Transcribe exactly the lines from the one holding "Viewport: 1116px width, 584px" to the end of the data below, including both of those lines and no others.

--- RECORDS ---

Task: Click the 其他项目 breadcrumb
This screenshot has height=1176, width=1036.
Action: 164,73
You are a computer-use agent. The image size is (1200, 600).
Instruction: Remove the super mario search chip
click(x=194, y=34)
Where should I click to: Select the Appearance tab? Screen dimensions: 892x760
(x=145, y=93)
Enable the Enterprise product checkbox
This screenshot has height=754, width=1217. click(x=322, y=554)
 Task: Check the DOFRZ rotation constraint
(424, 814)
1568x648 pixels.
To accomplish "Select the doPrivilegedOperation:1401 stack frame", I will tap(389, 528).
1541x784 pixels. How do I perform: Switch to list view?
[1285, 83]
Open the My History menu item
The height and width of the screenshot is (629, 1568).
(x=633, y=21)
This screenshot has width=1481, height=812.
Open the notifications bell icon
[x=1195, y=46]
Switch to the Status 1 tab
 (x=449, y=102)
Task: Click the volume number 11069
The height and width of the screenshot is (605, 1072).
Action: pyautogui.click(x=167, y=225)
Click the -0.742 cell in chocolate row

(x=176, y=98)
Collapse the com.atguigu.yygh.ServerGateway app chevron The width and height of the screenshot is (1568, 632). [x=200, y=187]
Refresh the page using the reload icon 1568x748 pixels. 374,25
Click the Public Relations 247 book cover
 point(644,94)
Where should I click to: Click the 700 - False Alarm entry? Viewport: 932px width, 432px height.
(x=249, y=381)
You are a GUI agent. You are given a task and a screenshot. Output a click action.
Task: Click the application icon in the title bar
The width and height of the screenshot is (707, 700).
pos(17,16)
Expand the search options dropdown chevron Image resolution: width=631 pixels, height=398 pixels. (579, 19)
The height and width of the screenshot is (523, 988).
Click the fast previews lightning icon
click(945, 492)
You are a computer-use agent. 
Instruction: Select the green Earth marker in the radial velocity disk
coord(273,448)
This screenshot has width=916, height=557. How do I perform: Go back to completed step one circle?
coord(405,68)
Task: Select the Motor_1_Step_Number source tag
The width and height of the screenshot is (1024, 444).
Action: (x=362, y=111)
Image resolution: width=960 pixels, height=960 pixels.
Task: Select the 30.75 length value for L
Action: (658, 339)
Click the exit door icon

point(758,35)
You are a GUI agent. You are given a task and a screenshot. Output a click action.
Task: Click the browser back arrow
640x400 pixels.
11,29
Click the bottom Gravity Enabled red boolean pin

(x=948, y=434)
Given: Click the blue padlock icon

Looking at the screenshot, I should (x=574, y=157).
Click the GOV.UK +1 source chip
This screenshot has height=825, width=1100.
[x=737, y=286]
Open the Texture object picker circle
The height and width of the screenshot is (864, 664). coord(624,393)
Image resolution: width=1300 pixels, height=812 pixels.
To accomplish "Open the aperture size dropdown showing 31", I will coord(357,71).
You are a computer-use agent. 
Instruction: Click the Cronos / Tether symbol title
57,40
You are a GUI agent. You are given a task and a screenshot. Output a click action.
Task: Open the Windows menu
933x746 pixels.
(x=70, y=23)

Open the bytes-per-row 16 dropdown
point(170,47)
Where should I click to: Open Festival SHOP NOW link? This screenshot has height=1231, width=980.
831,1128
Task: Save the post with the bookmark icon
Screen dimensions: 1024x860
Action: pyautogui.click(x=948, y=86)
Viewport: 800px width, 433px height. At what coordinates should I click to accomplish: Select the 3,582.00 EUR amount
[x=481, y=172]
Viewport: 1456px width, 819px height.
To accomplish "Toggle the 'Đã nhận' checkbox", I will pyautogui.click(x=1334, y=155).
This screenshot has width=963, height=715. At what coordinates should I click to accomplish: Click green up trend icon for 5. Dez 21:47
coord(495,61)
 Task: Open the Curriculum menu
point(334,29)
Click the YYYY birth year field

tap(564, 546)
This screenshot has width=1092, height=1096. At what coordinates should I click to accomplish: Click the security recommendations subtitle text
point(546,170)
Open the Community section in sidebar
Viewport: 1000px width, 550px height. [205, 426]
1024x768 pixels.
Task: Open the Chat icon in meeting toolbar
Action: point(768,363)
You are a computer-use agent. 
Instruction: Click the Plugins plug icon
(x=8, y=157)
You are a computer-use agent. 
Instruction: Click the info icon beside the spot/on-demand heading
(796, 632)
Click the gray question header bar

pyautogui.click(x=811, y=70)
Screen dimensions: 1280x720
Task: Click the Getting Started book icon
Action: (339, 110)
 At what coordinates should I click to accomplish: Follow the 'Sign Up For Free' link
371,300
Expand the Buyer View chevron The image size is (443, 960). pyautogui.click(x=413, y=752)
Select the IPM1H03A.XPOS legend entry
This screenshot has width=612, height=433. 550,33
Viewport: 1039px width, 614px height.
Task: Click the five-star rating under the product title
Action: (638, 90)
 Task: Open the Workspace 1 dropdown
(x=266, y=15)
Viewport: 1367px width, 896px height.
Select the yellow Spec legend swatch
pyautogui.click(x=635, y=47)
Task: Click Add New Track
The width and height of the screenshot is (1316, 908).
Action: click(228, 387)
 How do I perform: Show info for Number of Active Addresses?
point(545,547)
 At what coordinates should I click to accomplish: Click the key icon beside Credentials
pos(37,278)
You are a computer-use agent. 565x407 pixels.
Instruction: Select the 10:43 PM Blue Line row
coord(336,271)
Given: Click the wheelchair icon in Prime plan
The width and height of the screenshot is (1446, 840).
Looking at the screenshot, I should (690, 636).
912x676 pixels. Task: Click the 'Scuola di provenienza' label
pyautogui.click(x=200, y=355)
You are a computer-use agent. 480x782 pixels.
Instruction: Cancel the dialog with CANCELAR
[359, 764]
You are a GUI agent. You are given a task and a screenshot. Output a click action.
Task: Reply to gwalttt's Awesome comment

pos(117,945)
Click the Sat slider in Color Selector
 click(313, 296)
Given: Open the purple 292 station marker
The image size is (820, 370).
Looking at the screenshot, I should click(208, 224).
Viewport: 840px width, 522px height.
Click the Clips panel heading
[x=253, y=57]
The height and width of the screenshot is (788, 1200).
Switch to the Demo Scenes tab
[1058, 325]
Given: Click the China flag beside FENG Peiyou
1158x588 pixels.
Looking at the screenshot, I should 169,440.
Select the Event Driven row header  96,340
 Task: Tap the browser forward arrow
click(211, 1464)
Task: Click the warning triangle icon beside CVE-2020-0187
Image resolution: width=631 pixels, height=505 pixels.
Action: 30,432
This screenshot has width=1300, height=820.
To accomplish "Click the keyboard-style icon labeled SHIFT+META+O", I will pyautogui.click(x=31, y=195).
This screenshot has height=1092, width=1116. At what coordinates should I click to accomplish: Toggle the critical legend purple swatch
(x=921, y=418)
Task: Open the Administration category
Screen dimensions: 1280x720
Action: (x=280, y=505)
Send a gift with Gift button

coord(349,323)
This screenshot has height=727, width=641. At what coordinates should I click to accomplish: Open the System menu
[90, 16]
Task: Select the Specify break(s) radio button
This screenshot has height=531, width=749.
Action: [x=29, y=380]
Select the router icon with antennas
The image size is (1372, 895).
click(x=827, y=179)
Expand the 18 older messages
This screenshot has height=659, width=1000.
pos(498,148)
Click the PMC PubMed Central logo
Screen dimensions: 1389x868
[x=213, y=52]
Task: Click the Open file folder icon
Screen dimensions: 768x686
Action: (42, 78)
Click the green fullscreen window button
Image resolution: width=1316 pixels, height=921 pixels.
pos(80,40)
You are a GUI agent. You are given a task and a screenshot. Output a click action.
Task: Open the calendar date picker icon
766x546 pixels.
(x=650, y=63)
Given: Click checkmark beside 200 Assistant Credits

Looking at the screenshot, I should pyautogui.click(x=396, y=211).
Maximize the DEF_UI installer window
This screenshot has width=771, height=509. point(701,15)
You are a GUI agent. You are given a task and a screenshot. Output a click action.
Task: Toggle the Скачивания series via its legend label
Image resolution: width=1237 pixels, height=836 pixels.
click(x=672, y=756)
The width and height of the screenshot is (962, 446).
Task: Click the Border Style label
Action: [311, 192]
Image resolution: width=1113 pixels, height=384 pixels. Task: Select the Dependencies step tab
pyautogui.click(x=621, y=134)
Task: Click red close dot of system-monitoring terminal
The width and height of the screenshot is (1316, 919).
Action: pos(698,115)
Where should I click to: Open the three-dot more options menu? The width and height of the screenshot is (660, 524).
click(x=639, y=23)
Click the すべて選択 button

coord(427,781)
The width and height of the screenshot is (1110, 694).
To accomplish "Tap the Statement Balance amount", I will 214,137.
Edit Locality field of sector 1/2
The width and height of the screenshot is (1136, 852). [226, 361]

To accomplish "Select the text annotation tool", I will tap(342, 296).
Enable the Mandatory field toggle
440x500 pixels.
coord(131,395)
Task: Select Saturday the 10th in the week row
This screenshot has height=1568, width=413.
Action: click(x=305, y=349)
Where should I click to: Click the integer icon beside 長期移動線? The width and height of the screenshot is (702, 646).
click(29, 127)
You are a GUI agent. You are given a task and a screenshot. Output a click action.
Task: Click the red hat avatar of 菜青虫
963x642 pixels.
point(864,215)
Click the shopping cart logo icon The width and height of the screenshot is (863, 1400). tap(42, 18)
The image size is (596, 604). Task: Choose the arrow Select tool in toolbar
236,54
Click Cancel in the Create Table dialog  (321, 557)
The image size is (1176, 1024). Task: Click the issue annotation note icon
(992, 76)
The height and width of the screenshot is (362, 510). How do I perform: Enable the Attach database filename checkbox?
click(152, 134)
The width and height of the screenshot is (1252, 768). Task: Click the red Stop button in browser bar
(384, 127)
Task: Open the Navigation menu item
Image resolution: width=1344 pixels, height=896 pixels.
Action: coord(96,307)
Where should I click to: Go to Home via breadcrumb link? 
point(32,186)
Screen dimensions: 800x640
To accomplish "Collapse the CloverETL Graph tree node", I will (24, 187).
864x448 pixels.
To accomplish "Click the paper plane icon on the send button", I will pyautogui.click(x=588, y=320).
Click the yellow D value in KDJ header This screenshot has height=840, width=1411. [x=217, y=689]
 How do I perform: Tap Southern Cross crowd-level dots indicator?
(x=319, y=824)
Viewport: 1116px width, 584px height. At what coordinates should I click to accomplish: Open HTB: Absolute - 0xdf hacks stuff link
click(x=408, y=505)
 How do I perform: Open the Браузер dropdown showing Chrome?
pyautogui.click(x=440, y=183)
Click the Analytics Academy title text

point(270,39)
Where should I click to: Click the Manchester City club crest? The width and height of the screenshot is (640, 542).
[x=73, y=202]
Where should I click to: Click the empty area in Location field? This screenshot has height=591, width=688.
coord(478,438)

---

COMPLETED TASK ->
Viewport: 1116px width, 584px height. At what coordinates should I click to accomplish: Open HTB: Absolute - 0xdf hacks stuff link
click(x=408, y=505)
 How do I perform: Open the Браузер dropdown showing Chrome?
pyautogui.click(x=440, y=183)
Click the Analytics Academy title text

point(270,39)
Where should I click to: Click the Manchester City club crest? The width and height of the screenshot is (640, 542).
[x=73, y=202]
Where should I click to: Click the empty area in Location field? This screenshot has height=591, width=688.
coord(478,438)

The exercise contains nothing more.